[ページ抜粋]
==*==
先月、新刊『嘘 Love Lies』(新潮社)の刊行を記念して行われた
村山由佳さんのサイン会に行ってきました。

 



電話で整理券の予約をし、

後日、『嘘 Love Lies』の購入時に整理券をもらい
ワクワクしながら当日を心待ちにしていました。

『嘘 Love Lies』のメインの登場人物は、
中学校入学直後から友達関係がはじまった男女4人です。

彼らは中2の夏に直面した事件をきっかけに
人間関係のバランスが崩れ、
4人は後悔やトラウマ、怒りといった負の感情を抱えたまま成長し
それぞれの人生を歩んでいきます。

物語は、登場人物たちの中学時代と大人になった現在を
行きつ戻りつしながら進みます。
==*==
[提供データ]
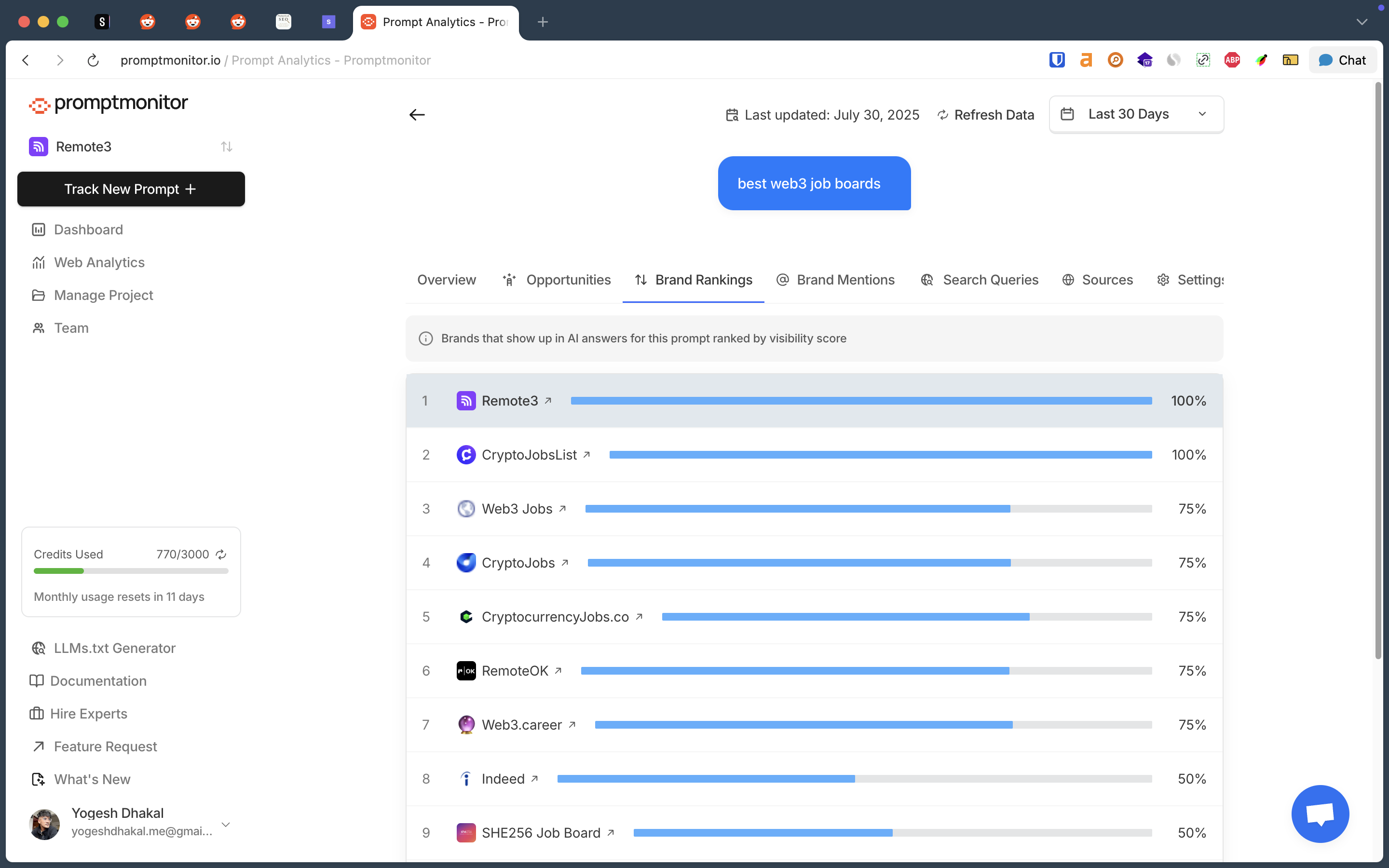Open the Opportunities tab

tap(557, 280)
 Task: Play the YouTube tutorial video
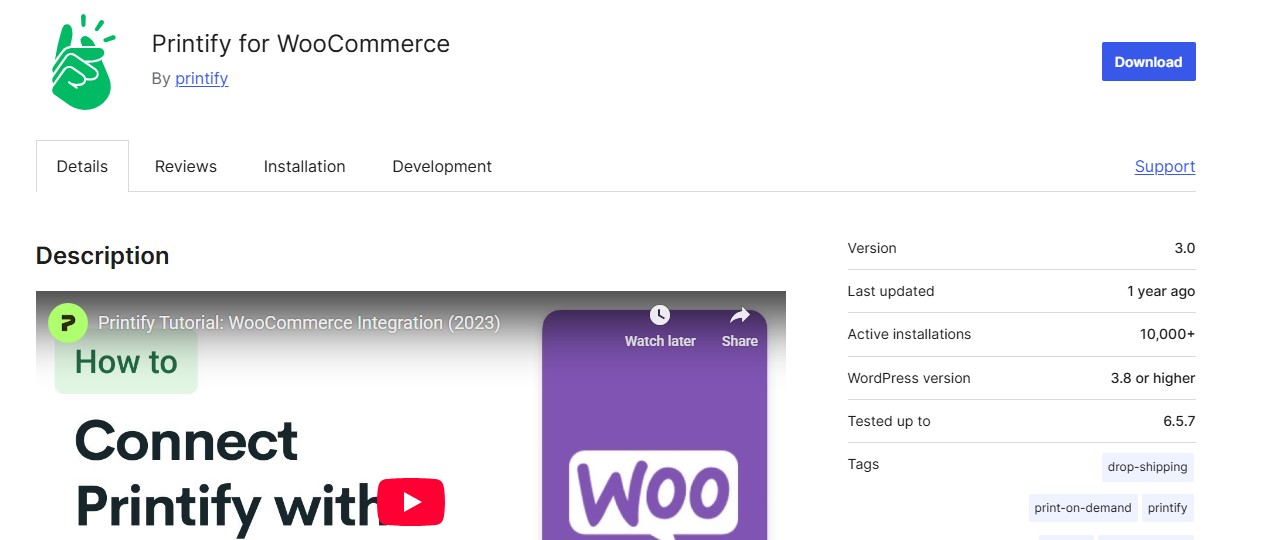tap(410, 502)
==*==
[問題 A] サイン会についての文章によると、『嘘 Love Lies』のメインの登場人物は誰か。
[問題 B] サイン会についての文章を最後の一文から引き取り、続きを書いてください。
資料はサイン会についての文章とは関係がない。

[最終結果 A] 中学校入学直後から友達関係がはじまった男女4人です。

[最終結果 B]
500ページ以上の物語のなかには、
「拳銃」とか「傷害罪」とか「銃刀法違反」とか
物騒な単語が少なくない頻度で出てくるというのに
せつなくて、美しい読後感です。

『嘘 Love Lies』の中では、
誰かがついた嘘に嘘が重ねられ、
複数の嘘が複雑に絡まりあっています。

「嘘」という言葉からは、
不誠実で卑怯なイメージを連想してしまうのですが
『嘘 Love Lies』の中で誰かがつく嘘は
その人が大切な誰かを想うがための嘘で
なんて清らかで奥ゆかしいのだろうと思いました。

特に、ラスト近くで極道の世界に身を置く男性が
大きな嘘を告白し、壮絶な死を遂げた場面では、
ちょっと泣いてしまいました。

また、大人たちのもつれた事情が展開されるなかで
純真無垢な少女の存在に大きな救いを感じました。

早く続きを知りたいのに、
でも読み終わるのがなんだかもったいなくて
1ページずつ、大切に読み進めました。

わたしは、村山さんが描く
清らかで、厳しくて、やさしくて、残酷で、温かな世界が

とても好きです。

実は、今回、村山さんのサイン会に行きたいなぁと思ったのには、

理由があります。

きっかけは、猫です。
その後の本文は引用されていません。